Testimonials make it easier for prospects to discover and trust a firm. Given the relatively limited adoption across the wealth management industry, they also represent a cost-efficient opportunity to stand out from the competition.
Here are the five most common mistakes that firms make when it comes to testimonials.
1. Not building a process first.
The SEC Marketing Rule may have opened the door for advisers to incorporate testimonials, but it isn't a free-for-all. Effective and compliant testimonials require coordination between advisors, marketers and compliance officers.
Before you start sharing client testimonials, make sure you:
- Update your Form ADV Part 1 to reflect that your firm is using testimonials.
- Map out the roles and responsibilities when it comes to testimonials. Be sure you can answer the following questions:
- Who will request the client feedback, what will the timing of the request be and how will you ensure that the process isn't biased?
- How will you obtain and store clients' permission to use their testimonials in marketing?
- Once testimonials have been received, how will you determine which ones to display and which ones might be inappropriate?
- How will that content ultimately be approved?
- And finally, how will you document the entire process to demonstrate compliance in the event of an examination?

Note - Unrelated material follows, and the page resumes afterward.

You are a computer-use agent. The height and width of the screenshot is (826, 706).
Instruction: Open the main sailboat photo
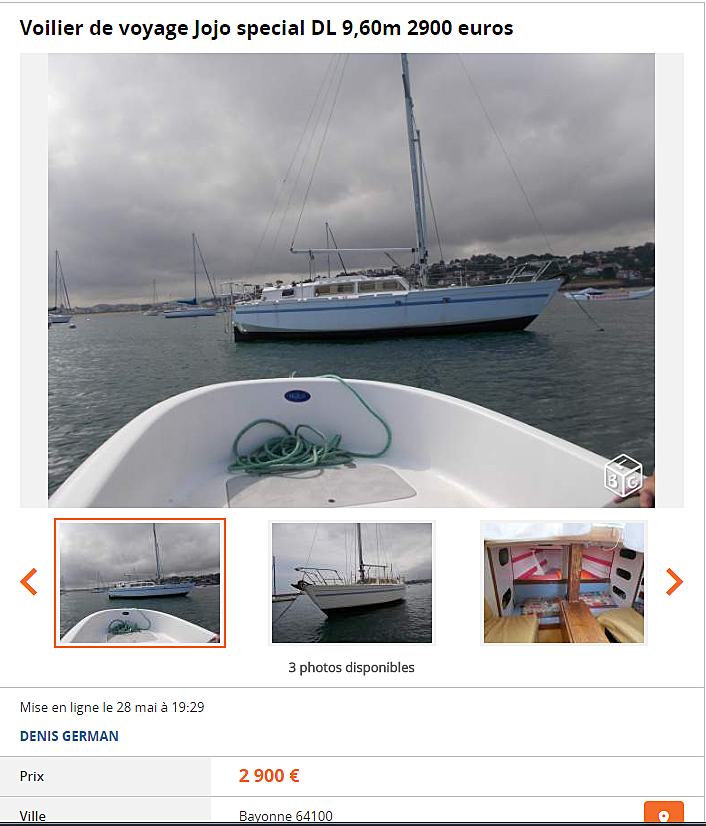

- Update your policies and procedures to codify the elements above and ensure that your team has been trained on them.
2. Not making feedback part of the regular client experience.
Given the high cost of client acquisition and the even higher potential lifetime value, it's always surprising to see how few firms have implemented tools to systematically measure client sentiment.
Even if you don't plan to incorporate testimonials in marketing, a culture of feedback helps firms identify referral opportunities and spot potential churn before it's too late.
If you are already engaging with clients about their authentic experience with your firm, it will be a much more natural conversation when you ask them for a testimonial.
3. Not using them effectively.
I had a conversation with an advisor late last year who asserted that, despite having a measurable effect on website traffic and revenue in every other industry, "testimonials don't work in wealth management." When I asked why he felt this way, he said it's because he placed testimonials on his website six months ago (he had two sitting at the very bottom of his site) and had yet to see an increase in new clients.